THE PROBLEM: Once the line with "Expand the Corredor Venta Primaria dropdown" has been located in the records below, set down that line and all subsequent lines exactly, omitting the pictures.

ENTRIES SHOWN START

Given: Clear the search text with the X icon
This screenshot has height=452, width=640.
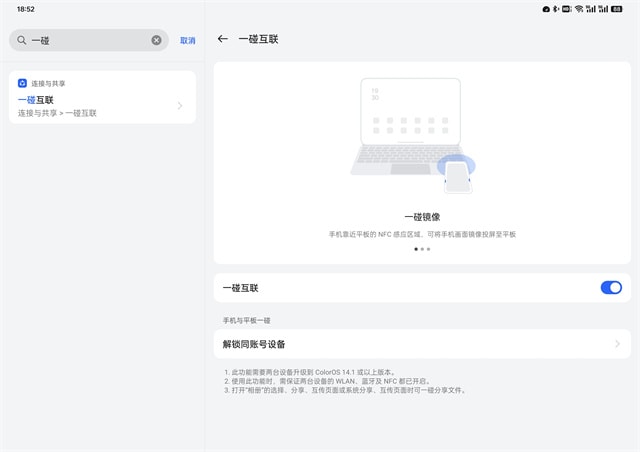Looking at the screenshot, I should (156, 40).
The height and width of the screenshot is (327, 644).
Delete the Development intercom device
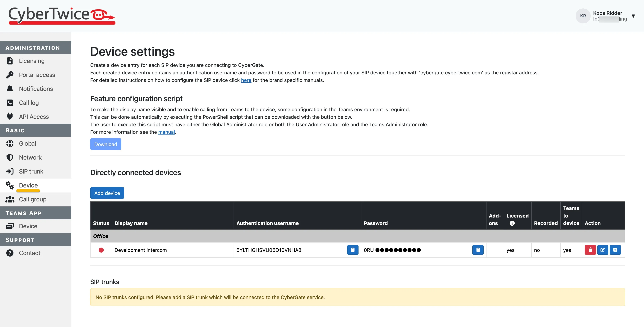pyautogui.click(x=590, y=250)
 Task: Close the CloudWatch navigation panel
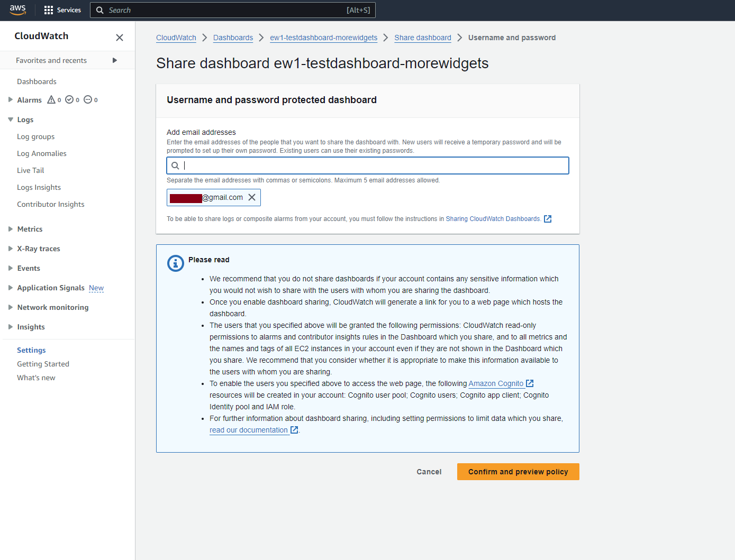[120, 38]
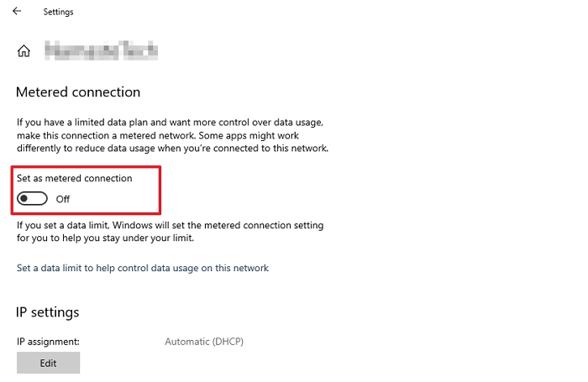Click the Off label beside the switch
588x382 pixels.
tap(63, 199)
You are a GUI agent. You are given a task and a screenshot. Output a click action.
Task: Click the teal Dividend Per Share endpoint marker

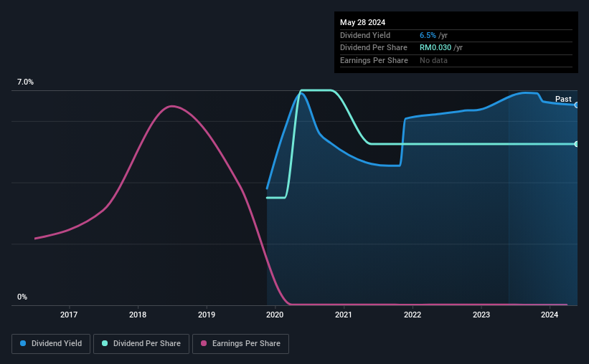click(577, 144)
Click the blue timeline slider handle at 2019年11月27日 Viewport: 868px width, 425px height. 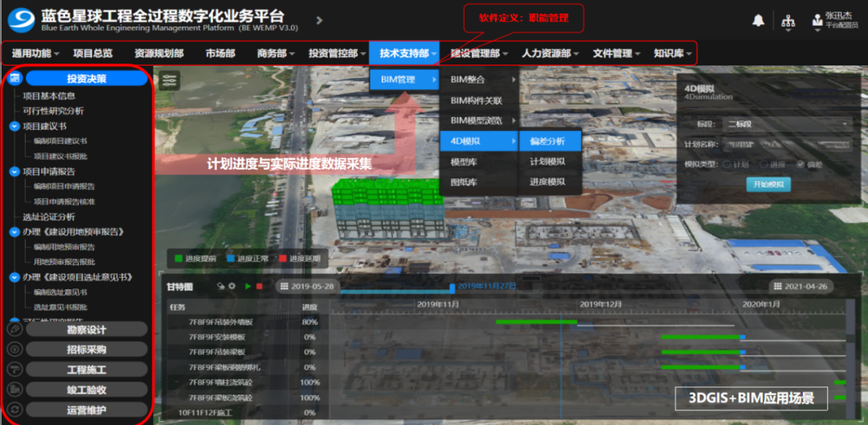pyautogui.click(x=452, y=288)
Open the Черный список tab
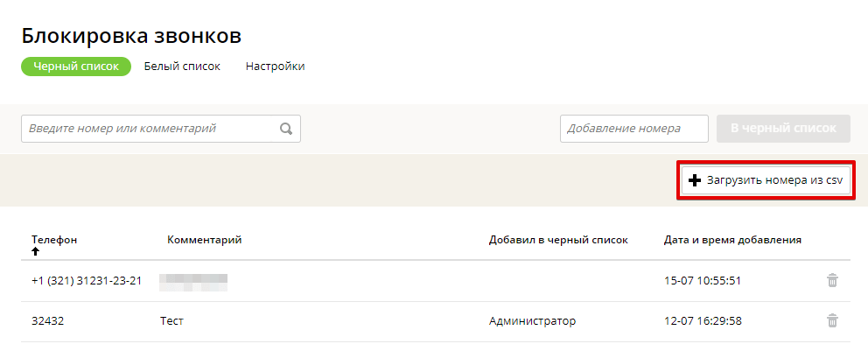The height and width of the screenshot is (344, 868). click(76, 67)
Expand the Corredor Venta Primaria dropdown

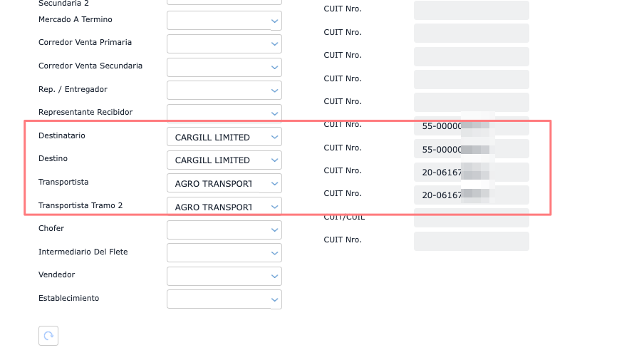click(224, 43)
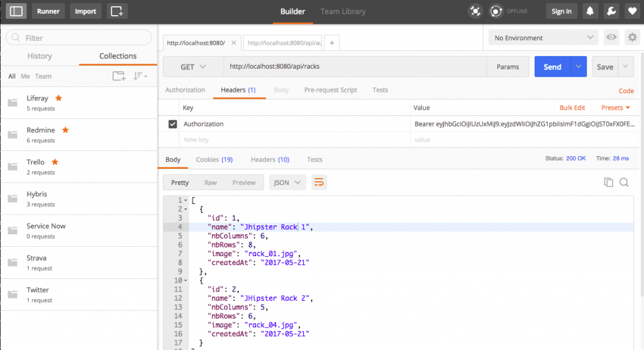Open settings wrench icon

point(610,11)
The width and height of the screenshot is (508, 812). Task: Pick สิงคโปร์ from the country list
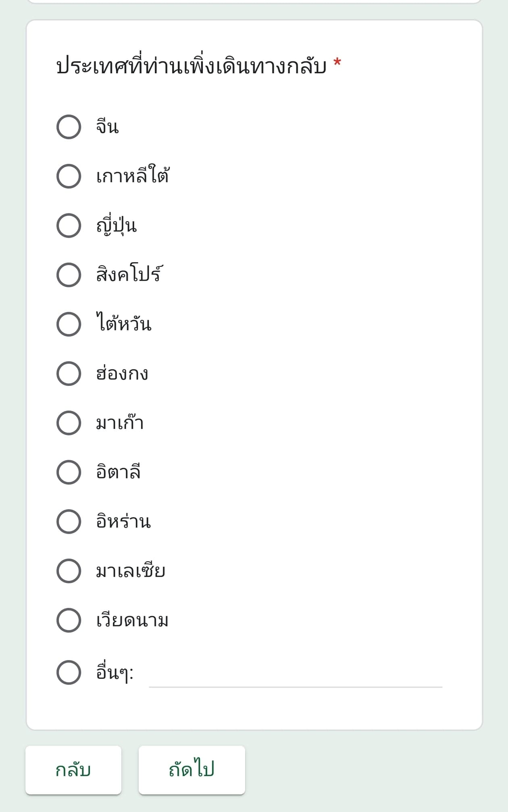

ENTRIES SHOWN END

TASK SOLUTION:
Expand the Corredor Venta Primaria dropdown

click(224, 43)
Open settings wrench icon

point(610,11)
The width and height of the screenshot is (508, 812). Task: Pick สิงคโปร์ from the country list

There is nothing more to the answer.